Fue uno de los artistas plásticos más notables que dio el siglo 20 de Córdoba. Su expresión fue el dibujo y la pintura hasta que cuando arribó casi a la mitad de su vida, a los 40 años, puso todo su caudal en la escultura.
Así, en 1975 se convirtió en el primer escultor cordobés en ganar el Gran Premio de Honor de un Salón Nacional de Artes Plásticas (se realizó en la Capital Federal) con una obra en hierro batido, material al que le entregó sus más sudorosos empeños. A pesar del reconocimiento nacional, eligió quedarse aquí, siempre.
Murió hace un cuarto de siglo, en la mañana del 25 de mayo de 1993, cuando ya había vivido 82 años. Egresó de la Escuela Provincial de Bellas Artes en 1931, justo cuando maduraba una inmensa y talentosa generación de artistas plásticos cordobeses."El hombre tiene que elaborar su personalidad teniendo un punto de apoyo que muchas veces no es otro hombre sino toda una época, una modalidad, un estilo", señalaba.
Mientras tanto, la docencia fue ganando cada vez más horas de sus días: sería vicedirector de la Escuela de Bellas Artes y director de la Escuela Provincial de Cerámica, en la que dejó una profunda marca.
La figura humana, con su infinita potencialidad, era el eje de sus desvelos creativos. "Es el centro, la universalidad, el contacto que tenemos con la vida. Cualquier cosa que se haga tiene que vincularse con ese elemento viviente, expresivo", decía.
Su espíritu clásico del arte, era un sentimiento personal. "La obra nace evidentemente por un estado emocional. Uno no saca cuentas ni recurre a las proporciones, tiene una imagen y ese es el imperativo que lleva a la realización. Puede darse un proceso lento y progresivo, pero la materia está dentro del artista. Mi arte está dirigido nada más que a mi necesidad. Aquel que vive por el arte no es igual al que vive para el arte. El arte empieza donde termina la naturaleza", explicaba.
A pesar de lo arduo de sus trabajos en hierro batido, no tenía ayudante. Es que había tenido uno hacía mucho tiempo y era su hijo Eduardo. Pero una noche oscura, en los comienzos de aquella oscura y larga noche de la dictadura, atronaron golpes en la puerta de la casa de calle Rivadeo y se lo llevaron.
Por eso, en la dictadura trabajó en el camino a La Calera, durante la dictadura, con la esperanza de que alguien le dijera, al menos, si su hijo estaba vivo o muerto. Dejó dos estatuas, las de José María Paz y Vélez Sársfield, pero ni él ni su esposa Chochó sabrían el destino del menor de sus tres hijos.

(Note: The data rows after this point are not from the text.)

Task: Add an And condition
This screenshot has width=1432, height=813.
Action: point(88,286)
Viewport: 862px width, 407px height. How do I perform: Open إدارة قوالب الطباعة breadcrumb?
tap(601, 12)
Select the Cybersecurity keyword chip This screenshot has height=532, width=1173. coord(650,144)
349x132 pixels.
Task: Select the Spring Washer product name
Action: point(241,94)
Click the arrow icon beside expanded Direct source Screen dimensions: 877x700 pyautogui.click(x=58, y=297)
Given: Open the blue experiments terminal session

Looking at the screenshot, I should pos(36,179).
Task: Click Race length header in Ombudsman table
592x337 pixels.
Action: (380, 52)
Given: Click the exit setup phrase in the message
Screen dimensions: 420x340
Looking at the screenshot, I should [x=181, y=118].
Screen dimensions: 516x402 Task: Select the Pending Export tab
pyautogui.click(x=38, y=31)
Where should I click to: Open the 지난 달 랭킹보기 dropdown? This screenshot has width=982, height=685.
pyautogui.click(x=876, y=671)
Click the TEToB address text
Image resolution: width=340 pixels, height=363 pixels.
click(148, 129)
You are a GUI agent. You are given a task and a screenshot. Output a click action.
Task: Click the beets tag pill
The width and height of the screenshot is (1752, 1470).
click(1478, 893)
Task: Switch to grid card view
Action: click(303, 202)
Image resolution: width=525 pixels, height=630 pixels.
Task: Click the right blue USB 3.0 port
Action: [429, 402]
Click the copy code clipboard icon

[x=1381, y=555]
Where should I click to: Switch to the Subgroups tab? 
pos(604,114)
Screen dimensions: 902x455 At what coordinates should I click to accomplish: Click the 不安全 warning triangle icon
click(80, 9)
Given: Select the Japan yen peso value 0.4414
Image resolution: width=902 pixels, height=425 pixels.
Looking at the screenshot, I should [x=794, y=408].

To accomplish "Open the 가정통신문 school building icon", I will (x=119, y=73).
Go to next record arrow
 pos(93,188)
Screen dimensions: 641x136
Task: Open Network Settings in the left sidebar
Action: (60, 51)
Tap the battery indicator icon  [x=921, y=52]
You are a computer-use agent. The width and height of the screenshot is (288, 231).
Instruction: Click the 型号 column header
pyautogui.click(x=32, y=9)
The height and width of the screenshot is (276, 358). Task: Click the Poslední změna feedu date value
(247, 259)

Su rastro también está presente en los bajorelieves del interior de la Plaza España. Y especialmente en la maravillosa escultura de la Plazoleta Malanca, de Deán Funes y La Cañada: dos niñas descalzas, vestidas con la sencillez de la pobreza y que desde sus ojos huecos miran el abismo del desamparo. La conmovedora obra sigue entre el abandono y el desamparo.
Fue el hombre que luchó para rescatar la pequeña porción del viejo Calicanto cuando llegó la sistematización de La Cañada de hace 70 años.
El hálito de su espíritu casi renacentista sigue montado en alguna de las brisas silenciosas que atraviesan el corazón de la ciudad.
Hace 25 años moría uno de los más notables artistas plásticos que dio la Córdoba del Siglo 20. Ganó el Salón Nacional de 1975. Algunas de sus obras están en el espcio público de la ciudad.